About Me

A Short Illustrated Autobiography

I was born in Leicestershire in 1965, the son of a mechanical fitter and a primary school teacher, and grew up in the village of Enderby.

Mini-Me, in our back garden in Enderby with my mum and older brother, and a few years later on a day trip to London.

I loved books from an early age and some of my earliest memories are of visiting our local library. The picture books that I borrowed then, including Where the Wild Things Are by Maurice Sendak and The Cat in the Hat by Dr. Seuss have had a great influence on the picture books I now write.

Although I enjoyed writing and drawing stories as a child, my writing and illustration really began to blossom in my early twenties while I was studying architecture at Nottingham University. Many of the drafting and colouring skills I developed designing buildings could also be used for illustration and I began spending more and more of my spare time writing and illustrating poems and rhyming stories. 
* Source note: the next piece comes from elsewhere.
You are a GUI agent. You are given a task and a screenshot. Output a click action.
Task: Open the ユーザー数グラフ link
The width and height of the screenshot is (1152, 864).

The Thing That Lives Under the Bed and The Hermit & the Tower were written and illustrated when I was studying to be an architect.
(Click the images to see larger versions)

I qualified as an architect but, after a few years working in the building industry, I left to become a stay-at-home dad and to try my luck at a new career in children’s books. Six weeks later I had the good fortune to be taken on by veteran children’s literary agent Gina Pollinger and a couple of months after that I received a contract and an advance to write, illustrate and paper-engineer Scraposaurus Wrecks, a large novelty book about a father and son who build a huge dinosaur out of scrap metal. Unfortunately, after this promising start, my luck ran out when a foreign co-publisher pulled out of the project and my UK publisher decided that the book was too costly to publish on their own.

The scrapping of Scraposaurus Wrecks was a huge disappointment at the time, but its acceptance by a publisher gave me the confidence to continue to pursue a career in children’s books and eighteen months later, my first book, Doohickey and the Robot, was accepted  – AND subsequently published – by Oxford University Press.

The novelty book, Scraposaurus Wrecks, was the first book I had accepted by a publisher, but its publication was cancelled after I completed it.
So Doohickey and the Robot was the first book I’d written that was actually published.

When I started out as a children’s author I’d intended to illustrate my own work. However my current agent Caroline Walsh (who took over when Gina Pollinger retired) persuaded me to focus on writing. Caroline explained that there were many illustrators who could produce good picture book illustrations, but relatively few authors who could write good picture book texts. Since I was able to write good picture book texts, Caroline advised me to concentrate on these and let others do the illustrations. This turned out to be excellent advice and I’ve been making a living as a picture book author ever since!

One of my own, unpublished illustrations for my first picture book Fox’s New Coat, which was eventually published with illustrations by Penny Ives.

I’ve since written over sixty children’s books and my work has been translated into over 30 different languages. My books have won several book awards in the UK, the US and beyond including the FCBG Red House Children’s Book Award for Pigs Might Fly and the Sheffield Children’s Book Award for The Pig’s Knickers.

Receiving the FCBG Red House Children’s Book Award in 2006 for Pigs Might Fly with illustrator Steve Cox and my children, Max and Laura.

And receiving the Sheffield Children’s Book Award in 2011 for The Pig’s Knickers.

I now live in Nottingham with my wife Rachel and have two grown-up children, Max and Laura, who inspired many of my books when they were younger. When I’m not writing, my hobbies include playing board games and designing and making unusual furniture.

This playroom storage unit is the largest piece of furniture I’ve made. The cupboards on either side of the unit have dens on top of them. The right hand den is accessed via the external ladder, while the left hand den is accessed via a ladder hidden in the back of the cupboard, which leads up to a trapdoor in the den floor. The curvy shapes of the red panels were inspired by the illustrations of Dr. Seuss.